Re: Lingopods: a podcast search engine for language learners

Postby ryanheise » Wed Aug 24, 2022 8:09 am

Here are two podcast apps that will display transcripts:

* Podcast Addict (Android)
* Podverse (Android, iOS)

I've added links to them on the site. In doing so I may have messed up the caching. Let me know if you encounter issues (force reloading the page should fix it, though).

I personally use Podcast Addict on Android, but Podverse also supports iOS and I believe there is also a web version if that is your preferred platform.

So once you find a podcast, the next step would be to add it to your subscriptions. I don't yet have any good integration with these apps, so what you would currently have to do after finding a podcast is to then go to your preferred app and copy across the same podcast title into the search bar.

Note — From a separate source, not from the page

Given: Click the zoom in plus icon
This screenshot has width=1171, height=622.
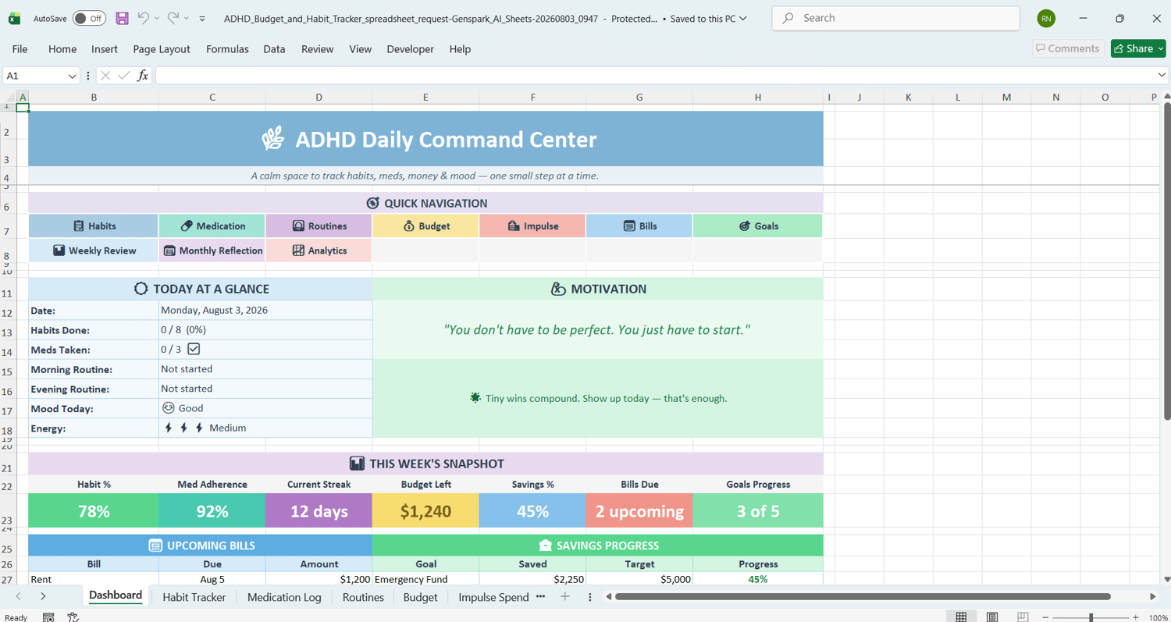Looking at the screenshot, I should coord(1136,617).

Hopefully this is one of the things I can make easier in the future.

Here is a demo of what things look like in Podcast Addict for a japanese podcast created by SBS:



In this particular case, I created the transcripts myself and have emailed SBS offering to donate them but (probably due to the bureaucracy of SBS) they haven't replied yet. Hopefully I can get through to them, because SBS is a government organisation and they are usually the first to care about things such as this. I'll keep trying or see if I know anybody who knows anybody who can get me in touch with someone there directly (degrees of separation or Bacon or such).
3 x

Stefan
Green Belt
Posts: 379
Joined: Sun Dec 20, 2015 9:59 pm
Location: Sweden
Languages: -
x 920
Contact:

Re: Lingopods: a podcast search engine for language learners

Postby Stefan » Wed Aug 24, 2022 12:03 pm

I love the idea but find it a bit difficult to navigate. The major one is that it focuses on episodes and not podcasts. So when you do a search for say "buch" you end up with "Römische Geschichte Buch X" covering page after page. There are 93 episodes just in Buch 8. It would be more beneficial to get the podcast average with the outliers filtered out.
3 x

User avatar
ryanheise
Green Belt
Posts: 459
Joined: Tue Jun 04, 2019 3:13 pm
Location: Australia
Languages: English (N), Japanese (beginner)
x 1681
Contact:

Re: Lingopods: a podcast search engine for language learners

Postby ryanheise » Wed Aug 24, 2022 12:44 pm

Thanks Stefan, I think that's a great idea. Although I think there are benefits of having both: Note that many discussion-based podcasts will talk about a different topic each week, or have a completely different guest each week, and so topic-based searches would be less effective the more episodes a podcast has. Additionally, it could be that a podcast is on average too difficult for you, but there just happen to be 2 episodes out of 400 that might be perfect for your interests and difficulty level, so if you're hunting for some listening practice, you might value those 2 individual episodes more than the podcast as a whole. I don't personally listen to Joe Rogan, but if he has an interesting guest on regarding a topic I'm interested in, I will probably listen to that one episode, just for the guest rather than the host. On the other hand, there are certainly podcasts that are all about a specific topic and hence I would subscribe to them in order to be notified of every new episode. So I think to help you find those subscribable podcasts it would be really helpful to have a search mode where you could search based on the average of all episodes in a podcast.
2 x

User avatar
ryanheise
Green Belt
Posts: 459
Joined: Tue Jun 04, 2019 3:13 pm
Location: Australia
Languages: English (N), Japanese (beginner)
x 1681
Contact:

Re: Lingopods: a podcast search engine for language learners

Postby ryanheise » Thu Sep 01, 2022 6:14 am

UPDATES

Note: Use SHIFT-reload to force the new updates to load

Japanese support has been added. Note that searching in Japanese is not as accurate as for other languages due to the lack of spaces, but hopefully this will improve in the future. There are currently 2,308 Japanese episodes in the search index. At this stage, there are 64 Japanese podcasts with transcripts, however the bulk of the episodes come from Teppei's 7 podcasts and Japanese audiobooks on Librivox that have also been published as podcasts. The remaining Japanese podcasts contribute a smaller number of episodes overall and that is because that those podcasts have only provided transcripts for one or two of their episodes.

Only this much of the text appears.